━━━━━ LISTED ENTRIES ━━━━━

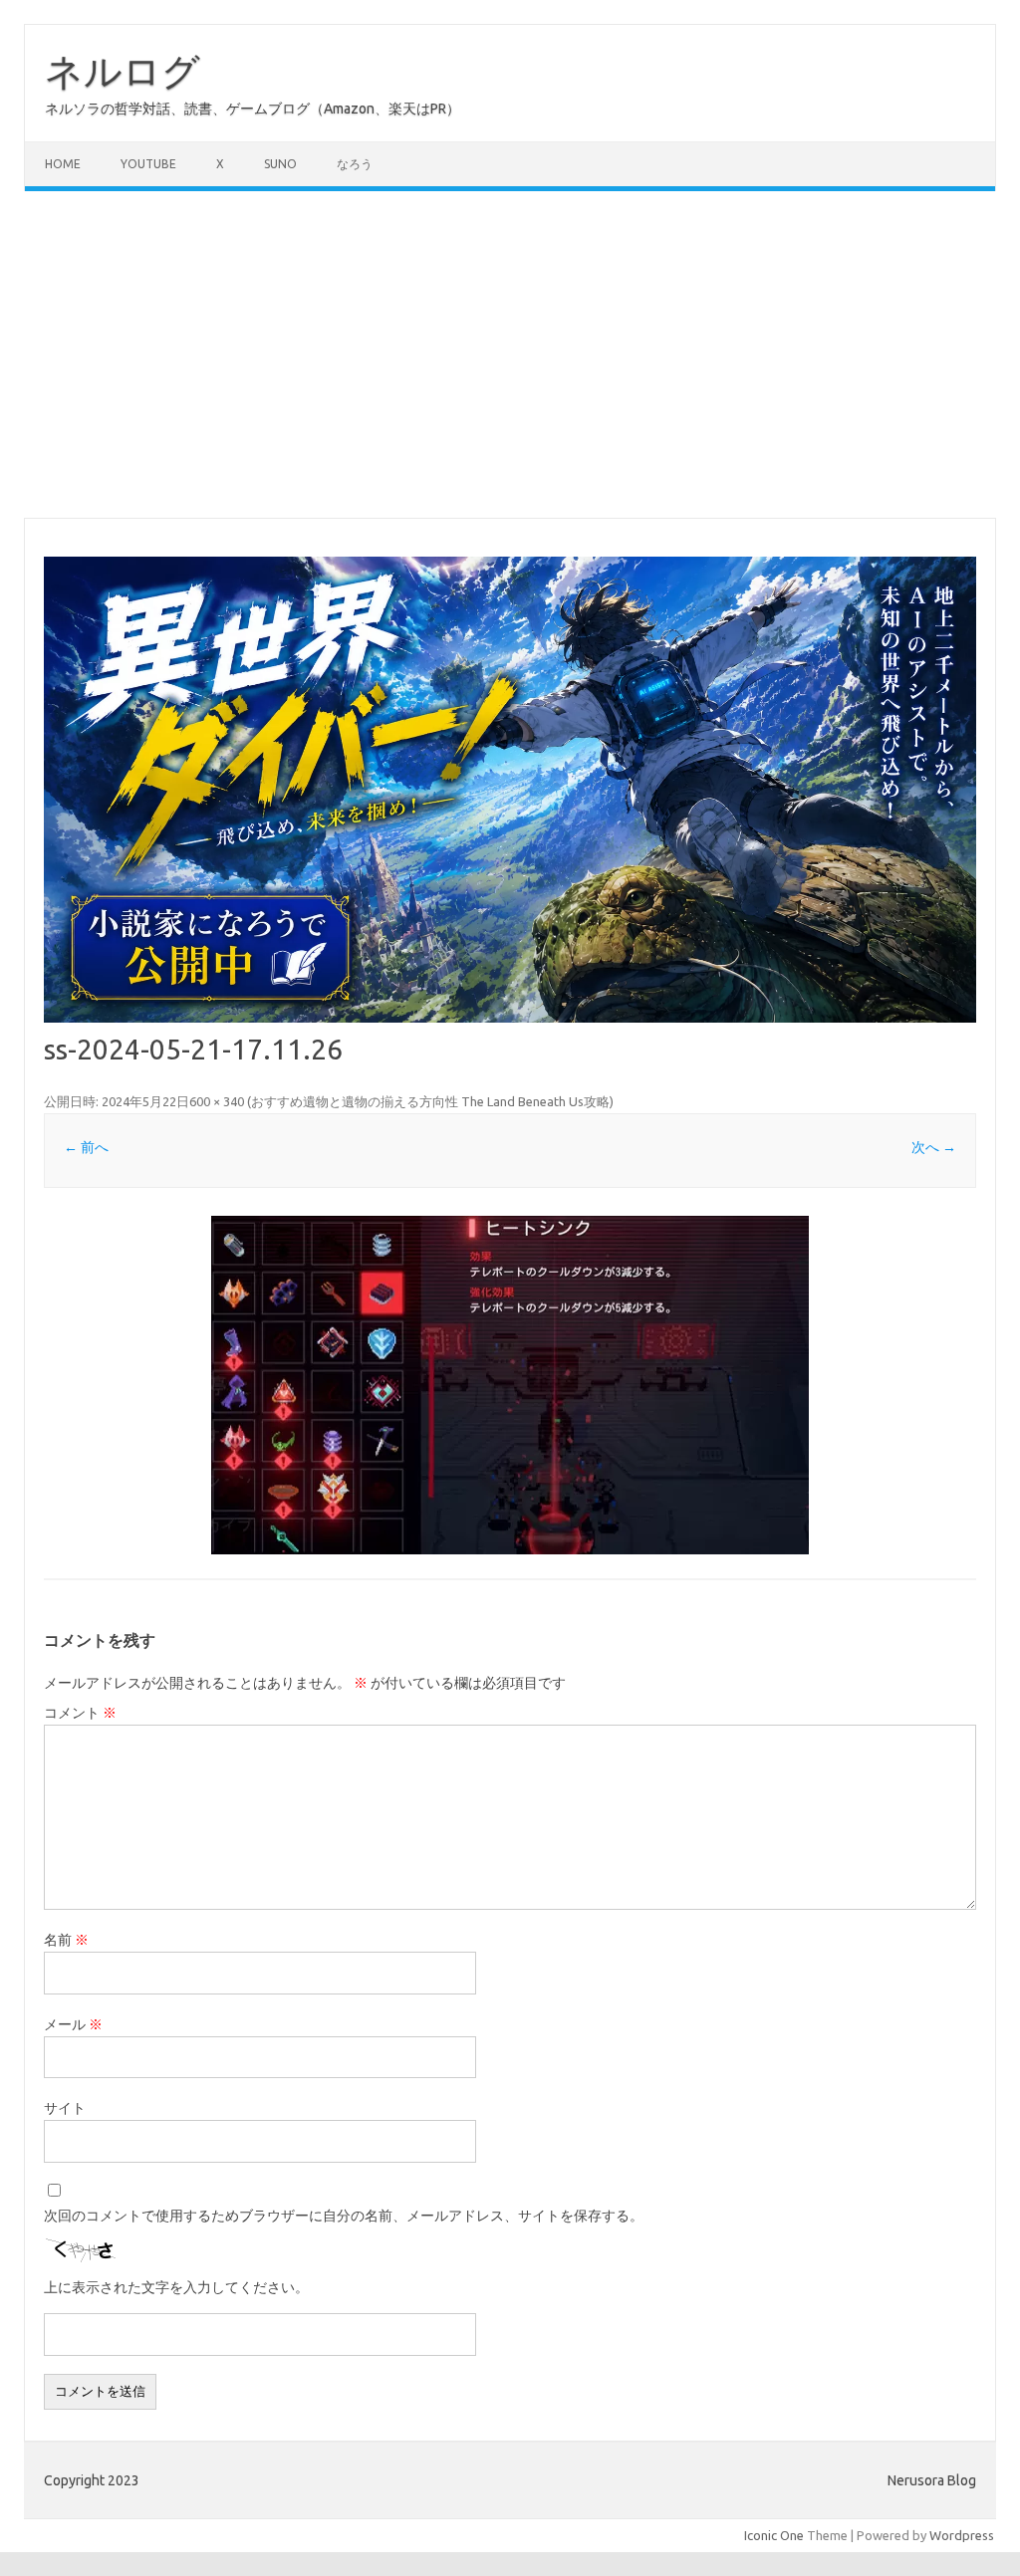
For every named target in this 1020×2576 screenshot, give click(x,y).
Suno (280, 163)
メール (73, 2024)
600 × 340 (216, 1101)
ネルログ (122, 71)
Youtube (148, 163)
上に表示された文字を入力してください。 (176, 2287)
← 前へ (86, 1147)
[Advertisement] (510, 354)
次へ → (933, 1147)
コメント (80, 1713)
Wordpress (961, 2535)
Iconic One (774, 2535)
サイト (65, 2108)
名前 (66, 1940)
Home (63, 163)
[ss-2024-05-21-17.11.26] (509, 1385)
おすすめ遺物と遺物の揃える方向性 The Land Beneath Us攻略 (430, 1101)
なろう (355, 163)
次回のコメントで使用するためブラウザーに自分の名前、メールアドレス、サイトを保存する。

━━━━━

→ **ASSIGNMENT**
From the first line to the last, copy the listing above exactly and leave out the images.

→ **ANSWER TO THIS PROBLEM**
For every named target in this 1020×2576 screenshot, give click(x,y).
Suno (280, 163)
メール (73, 2024)
600 × 340 (216, 1101)
ネルログ (122, 71)
Youtube (148, 163)
上に表示された文字を入力してください。 (176, 2287)
← 前へ (86, 1147)
[Advertisement] (510, 354)
次へ → (933, 1147)
コメント (80, 1713)
Wordpress (961, 2535)
Iconic One (774, 2535)
サイト (65, 2108)
名前 (66, 1940)
Home (63, 163)
[ss-2024-05-21-17.11.26] (509, 1385)
おすすめ遺物と遺物の揃える方向性 The Land Beneath Us攻略 (430, 1101)
なろう (355, 163)
次回のコメントで使用するためブラウザーに自分の名前、メールアドレス、サイトを保存する。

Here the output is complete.